And the borrower now has some coins. There is no need to post any confirmation to the forum as both parties have proof of what the terms were, if something goes wrong.

For example, if the borrower never receives the coins, he can post a transcript of the correspondence, third parties can check the signatures and also check the bitcoin network for transactions to the address (or the txid) and see that no coins were received at that address.


To repay

There is no need for any GPG communication here if everything goes smoothly. The original loan agreement has all the information needed in it to verify that the repayment terms are being respected by checking the blockchain. Because the repayment address is private, only the borrower or a delegate of the borrower can send coins to that address. Because the protocol specifies that the repayment address must be private, the lender can't claim that his buddy Joe also uses that address and that the 2 btc payments we see in the blockchain were from Joe, not from the borrower, so the borrower is protected from predatory lenders.


To renegotiate terms

At any point during the loan period, both the lender and the borrower can attempt to renegotiate terms, again following the convention of keeping all correspondence signed. The counterparty is free to reject an attempt at renegotiation, of course.

For example, let's say that the borrower's having cashflow problems and will be unable to make his third 2 btc payment on time. He sends a signed email to the lender explaining that his dwolla transfer into mtgox will arrive in three business days and the payment will thus be three days late. The borrower responds, again including all past signed correspondence, and tells the lender that he would like an extra bitcoin of principal repayment (41 at the end) in that case. The lender reluctantly accepts in a third signed email.


If shit hits the fan

copumpkin the borrower warned his lender that his 3rd payment would be late, and also paid his 4th 2 btc payment late without notice and is currently 2 days late on his principal repayment. He sends copumpkin a signed email giving him a final chance to redeem himself before he gets a negative rating on the WOT and the correspondence is posted publicly. copumpkin responds and says that he is very sorry for the lateness and he was having computer and cashflow trouble. A day later, copumpkin repays his lender 42 btc.

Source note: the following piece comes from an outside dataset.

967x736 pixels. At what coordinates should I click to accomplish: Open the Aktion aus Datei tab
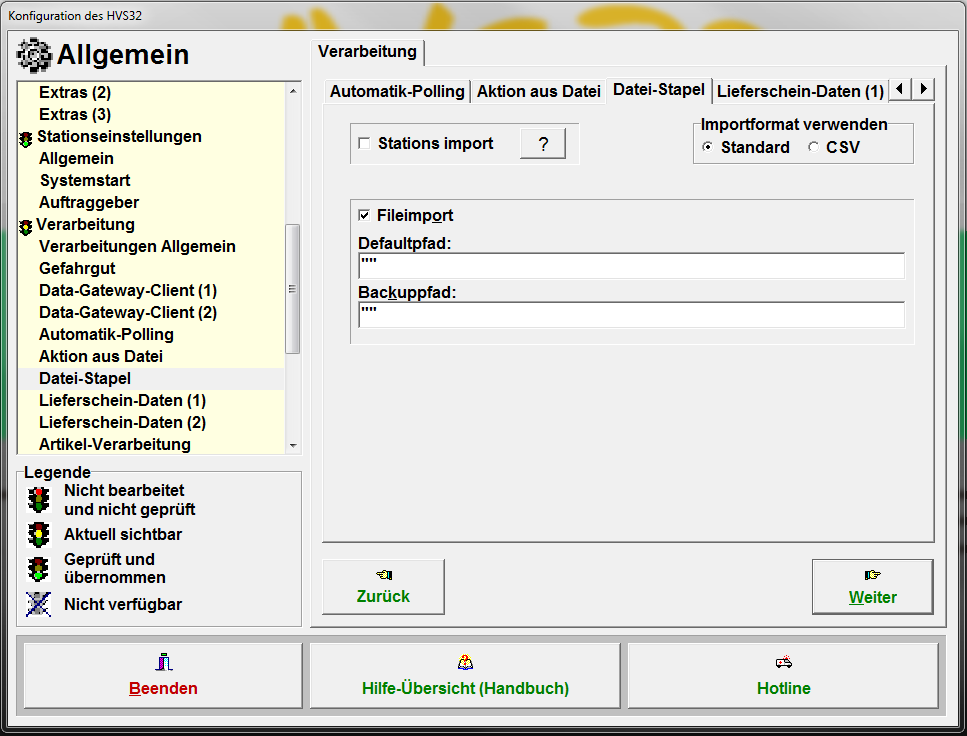pos(538,91)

The lender might then post publicly (or privately to designated credit report collectors if we don't want public credit reporting) the full correspondence acknowledging that he has received the full amount back from copumpkin, with a discussion of lateness. It would include addresses for people to verify all payment claims, including the lender's claims that payments were late.


Discussion

This document is a lot longer than it needs to be, and is just an implementation of the basic guiding principles I outlined at the beginning, but I do hope it gives an idea of how something like this might work. The simplest approach to making this happen would be to use signed email, since the annoying parts involving signing and verifying messages (and including earlier messages) are taken care of for us. The original signed loan request could be posted publicly on the forum, then a PM could be sent over the forum to exchange email addresses, and then all further correspondence could happen over signed emails. Some people would understandably be uncomfortable exchanging emails (if unpleasantness happens, a party could get signed up for spam against their will), so in that case manually signed messages could still be exchanged through forum PMs.

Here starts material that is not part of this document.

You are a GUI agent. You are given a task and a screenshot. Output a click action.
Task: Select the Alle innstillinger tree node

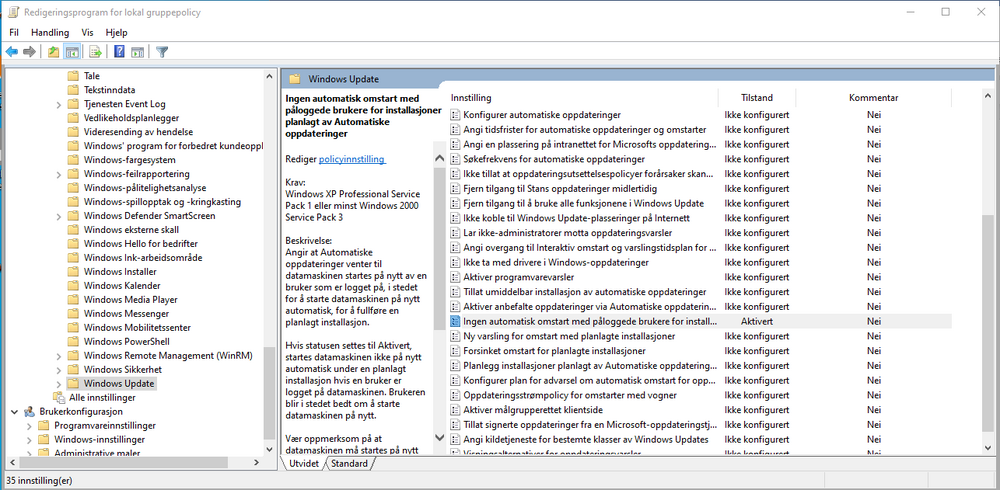pos(103,397)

I can't think of any gaping holes in this system if everyone follows it correctly, but would be interested to see if anyone can think of ways in which one party could get away with screwing the other without the other party being able to prove innocence using the blockchain or signed correspondence.

The system is admittedly pretty cumbersome, and might only be worthwhile for larger loans, especially considering that many forum-based lenders might not even have GPG set up or a WOT reputation.

I welcome any constructive feedback Smiley I would like to extend this into a discussion of how we would like credit ratings to work, too. Swaps/insurance can come later.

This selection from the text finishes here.